Show every line in the rows below that contains the word "width", copying each line in full. Case counts.

### Records for processing
--- Begin ---

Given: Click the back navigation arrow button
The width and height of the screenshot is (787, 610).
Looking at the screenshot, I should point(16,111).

--- End ---
--- Begin ---

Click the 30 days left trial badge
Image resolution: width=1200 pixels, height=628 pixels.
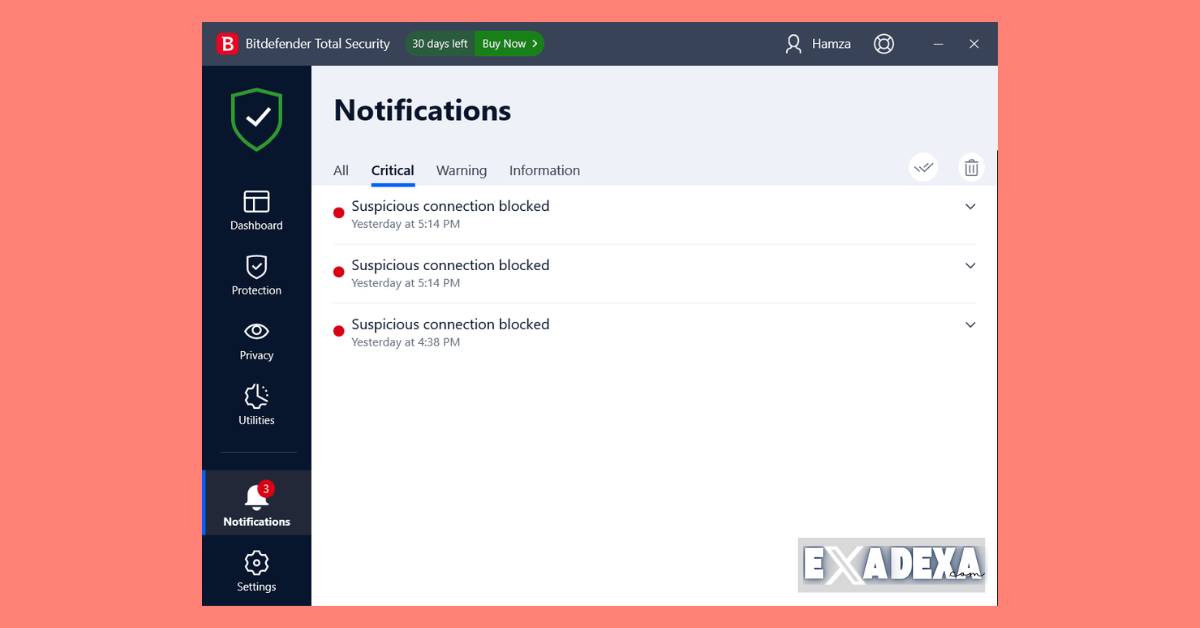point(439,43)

--- End ---

### Result of this exercise
The width and height of the screenshot is (787, 610).
Image resolution: width=1200 pixels, height=628 pixels.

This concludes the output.